**Passage**.
# # # # #

The Renfe Class 311 is a class of four axle Bo'Bo' diesel electric shunting and light freight locomotives.

Background and design

The prototype locomotive 311.001 was designed by M.T.M. (Barcelona), Ateinsa (Madrid) and Babcock & Wilcox (Bilbao); the project was led by the Instituto Nacional de Industria.

The prototype locomotive led to an order of 60 units, which were assigned to the subclass 311.1, and numbered 311.101 to 311.160.

The transmission system uses 4 axle hung pinion drive three-phase asynchronous motors powered by a three phase alternator driven by a MTU engine partly license built by Bazán. Siemens supplied Sibas-16 microprocessor engine control systems.

The prototype locomotive was initially painted orange with a white stripe, the series production were all given a red/silver livery; standard for Renfe shunting locomotives. Some units have subsequently received a more recent white/grey Renfe livery. As of 2010 most of the units are operated by Renfe Mercancías, about one third have been assigned to the infrastructure company Adif.

# # # # #

**Information provided**.

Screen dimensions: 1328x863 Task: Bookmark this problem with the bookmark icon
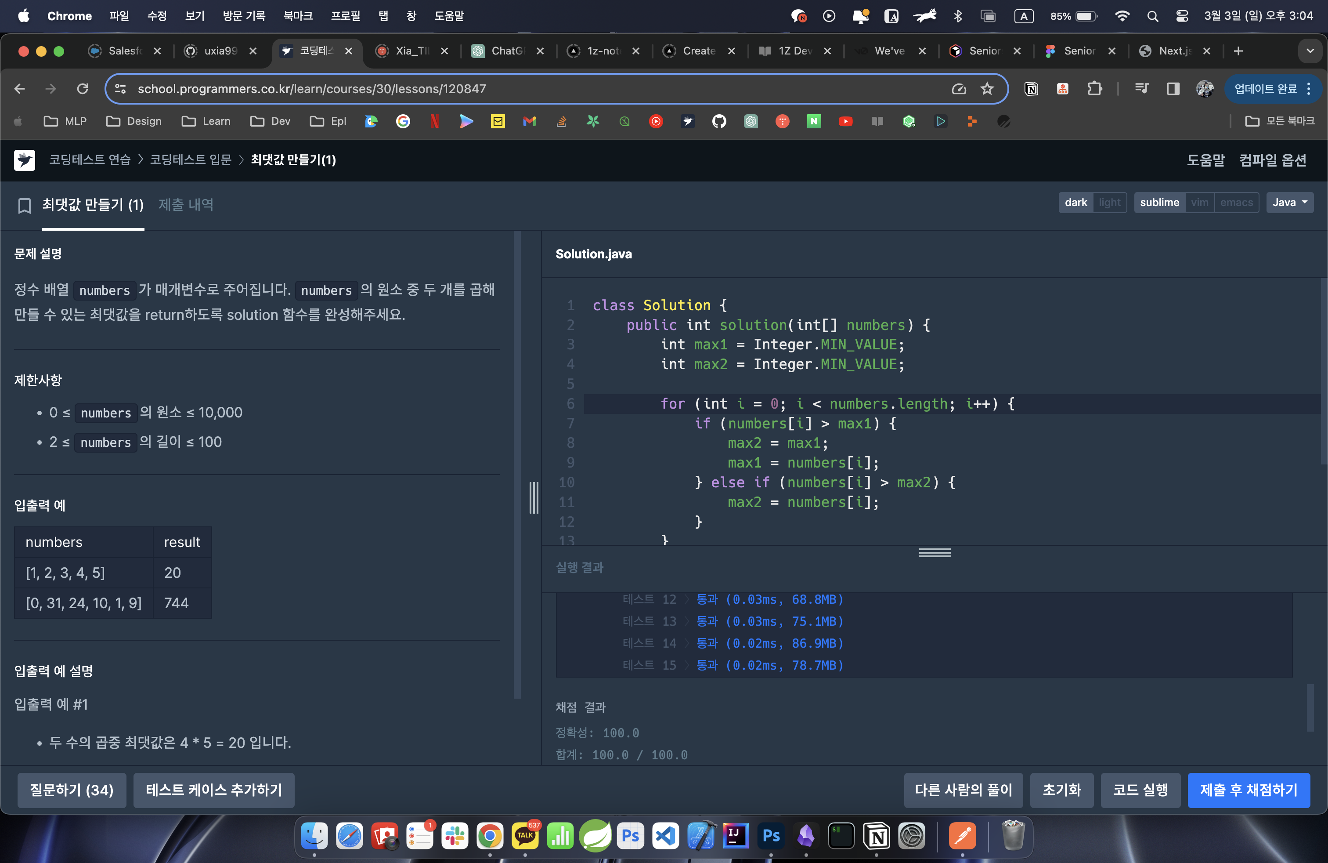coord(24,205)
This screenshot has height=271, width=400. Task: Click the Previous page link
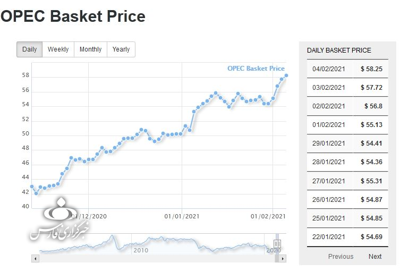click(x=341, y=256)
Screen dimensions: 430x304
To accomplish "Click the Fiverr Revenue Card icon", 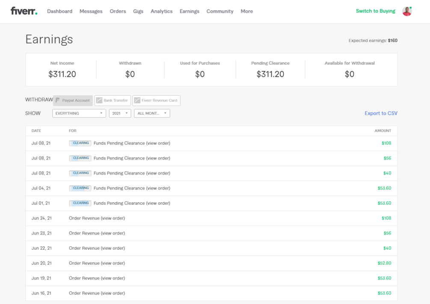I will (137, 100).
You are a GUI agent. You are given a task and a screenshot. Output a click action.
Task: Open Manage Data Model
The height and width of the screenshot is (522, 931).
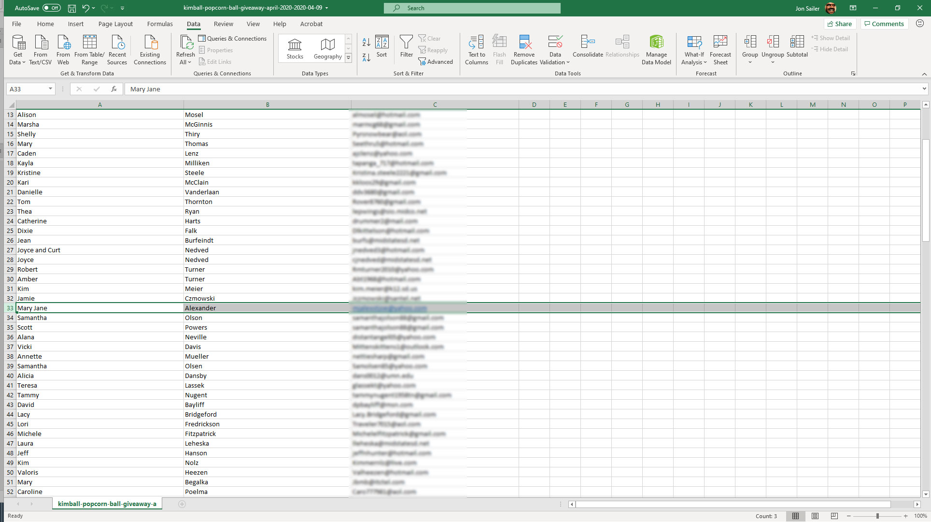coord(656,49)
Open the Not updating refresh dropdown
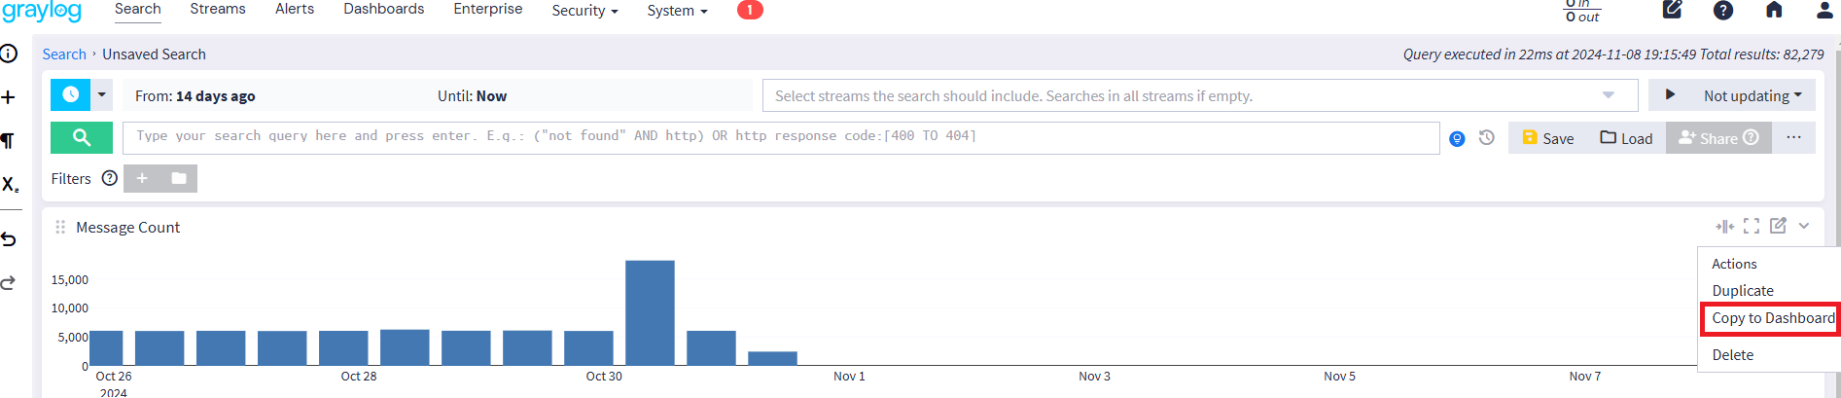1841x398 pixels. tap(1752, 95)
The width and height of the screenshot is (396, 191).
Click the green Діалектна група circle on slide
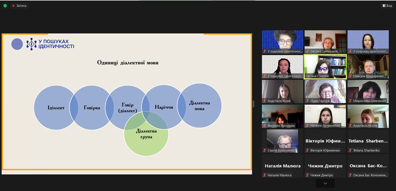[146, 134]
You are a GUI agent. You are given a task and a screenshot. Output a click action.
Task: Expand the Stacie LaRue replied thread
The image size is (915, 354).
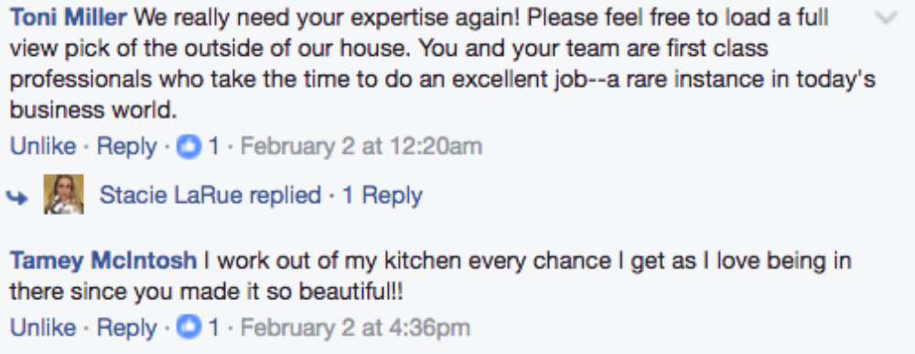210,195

# # # # #

**Written tasks**.
[A] Answer these about the Renfe Class 311 passage:
(i) How many units were ordered as a result of the prototype?
(ii) Which company supplied the engine control systems?
(iii) How was the prototype first painted?
[B] Pick up the Renfe Class 311 passage after its final sentence and write a short continuation.
The records have nothing to do with the Renfe Class 311 passage.

**In response**.
[A]
(i) 60 units
(ii) Siemens
(iii) Orange with a white stripe

[B]
Derivatives
The locomotives were a success for the Spanish engineering industry, and the design formed the basis of a number of locomotive types exported from the Meinfesa factory: the SBB Am 841 (40 units 1994), the GA DE900 locomotives for Mexico, Israel and Egypt (35 units, 1997-2000) and the SNCF Class BB 60000 (175 units, 2004-8).

See also
Renfe Class 309 and Renfe Class 310: contemporary shunting locomotives ordered a during the same period of modernisation of Renfe's shunter fleet.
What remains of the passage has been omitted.